Empfohlene Route, auf der alle neuen Gedenksteine zu finden sind
In diesem Beitrag ist leider kein Platz, auf die einzelnen Schicksale einzugehen, doch könnten sich Interessierte an die Geschichtswerkstatt Teltow wenden, wenn sie nach einem Spaziergang durchs Flussviertel mehr über die Menschen hinter den Stolpersteinen wissen wollen.
Hier die empfohlene Route, auf der nachstehend alle neuen Gedenksteine zu finden sind:
Mainstraße 5 – für Johann Fiolka
Striewitzweg 26 – für Reinhold Böttcher
(Seine Biografie ist Teil des Beitrags von Jens Leder.)
Walther-Rathenau-Straße 4 – für Richard Homann
Walther-Rathenau-Straße 17 – für Otto Keßler
August-Bebel-Straße 16 – für Frieda und Hermann Lucke
Elsterstraße 1 – für Auguste Fischer.
Im Stadtgebiet, einschließlich Seehof, Sigridshorst und Ruhlsdorf, erinnern nunmehr 33 Gedenksteine an Teltower Bürger, die auf unterschiedliche Weise Opfer des NS-Regimes wurden.

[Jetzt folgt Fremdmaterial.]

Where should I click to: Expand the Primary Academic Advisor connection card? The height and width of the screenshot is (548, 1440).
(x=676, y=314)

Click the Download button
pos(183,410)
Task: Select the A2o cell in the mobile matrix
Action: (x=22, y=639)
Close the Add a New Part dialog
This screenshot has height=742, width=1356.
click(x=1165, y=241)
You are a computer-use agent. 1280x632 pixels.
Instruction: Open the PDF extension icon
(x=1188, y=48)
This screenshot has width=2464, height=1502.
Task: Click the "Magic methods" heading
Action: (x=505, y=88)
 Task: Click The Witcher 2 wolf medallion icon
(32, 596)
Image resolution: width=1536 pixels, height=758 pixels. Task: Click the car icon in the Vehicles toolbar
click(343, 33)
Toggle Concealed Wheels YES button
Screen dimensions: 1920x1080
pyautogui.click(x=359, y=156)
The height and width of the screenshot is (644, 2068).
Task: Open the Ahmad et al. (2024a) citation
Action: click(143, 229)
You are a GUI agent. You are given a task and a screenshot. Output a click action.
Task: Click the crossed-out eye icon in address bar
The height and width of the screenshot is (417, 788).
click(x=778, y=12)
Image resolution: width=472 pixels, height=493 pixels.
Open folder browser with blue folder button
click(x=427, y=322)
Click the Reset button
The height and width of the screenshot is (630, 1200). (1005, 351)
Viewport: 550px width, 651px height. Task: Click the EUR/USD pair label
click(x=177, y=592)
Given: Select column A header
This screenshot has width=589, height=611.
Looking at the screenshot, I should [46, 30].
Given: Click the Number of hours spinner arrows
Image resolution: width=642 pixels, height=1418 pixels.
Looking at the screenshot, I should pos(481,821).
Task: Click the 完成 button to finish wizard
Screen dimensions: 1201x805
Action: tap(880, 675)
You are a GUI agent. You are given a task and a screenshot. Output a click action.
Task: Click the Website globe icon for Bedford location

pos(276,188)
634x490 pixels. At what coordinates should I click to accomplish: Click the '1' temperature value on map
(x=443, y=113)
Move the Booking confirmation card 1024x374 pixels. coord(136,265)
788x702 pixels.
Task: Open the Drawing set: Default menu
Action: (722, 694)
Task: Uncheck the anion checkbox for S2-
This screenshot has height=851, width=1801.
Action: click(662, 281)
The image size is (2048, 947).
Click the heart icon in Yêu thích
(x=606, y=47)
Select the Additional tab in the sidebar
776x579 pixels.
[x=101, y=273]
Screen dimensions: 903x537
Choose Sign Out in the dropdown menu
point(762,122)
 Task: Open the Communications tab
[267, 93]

Laut Gabriele Bergner sollen noch in diesem Jahr weitere Stolpersteine gesetzt werden. M. Kuhlbrodt
Bild oben:
Die Stolpersteine, wie diese, werden durch Sponsoring bezahlt – jeder kann dazu beitragen, dass in seiner Heimatstadt diese Gedenksteine zu finden sind. (Foto: mck)
Gunter Demnig, geb. 1947 in Berlin, Aktionskünstler
Er verlegte 1992 „illegal“ vor dem Kölner Rathaus einen Stein zum Gedenken an die Vernichtung von Sinti und Roma während der NS-Diktatur.
Daraus entwickelte er das Projekt „Stolpersteine“: Pflastersteinen mit Messingauflage, auf denen Lebensdaten von NS-Opfern verzeichnet sind und die ihren Platz auf der Straße vor der letzten bekannten Wohnstätte der Personen finden.
Bis heute sind ca. 105.000 Steine in 31 Ländern Europas von Demnig gesetzt worden.
Nächste Aktionen sind in Leipzig, Dresden, Jena, Gera, Suhl und Gotha vorgesehen.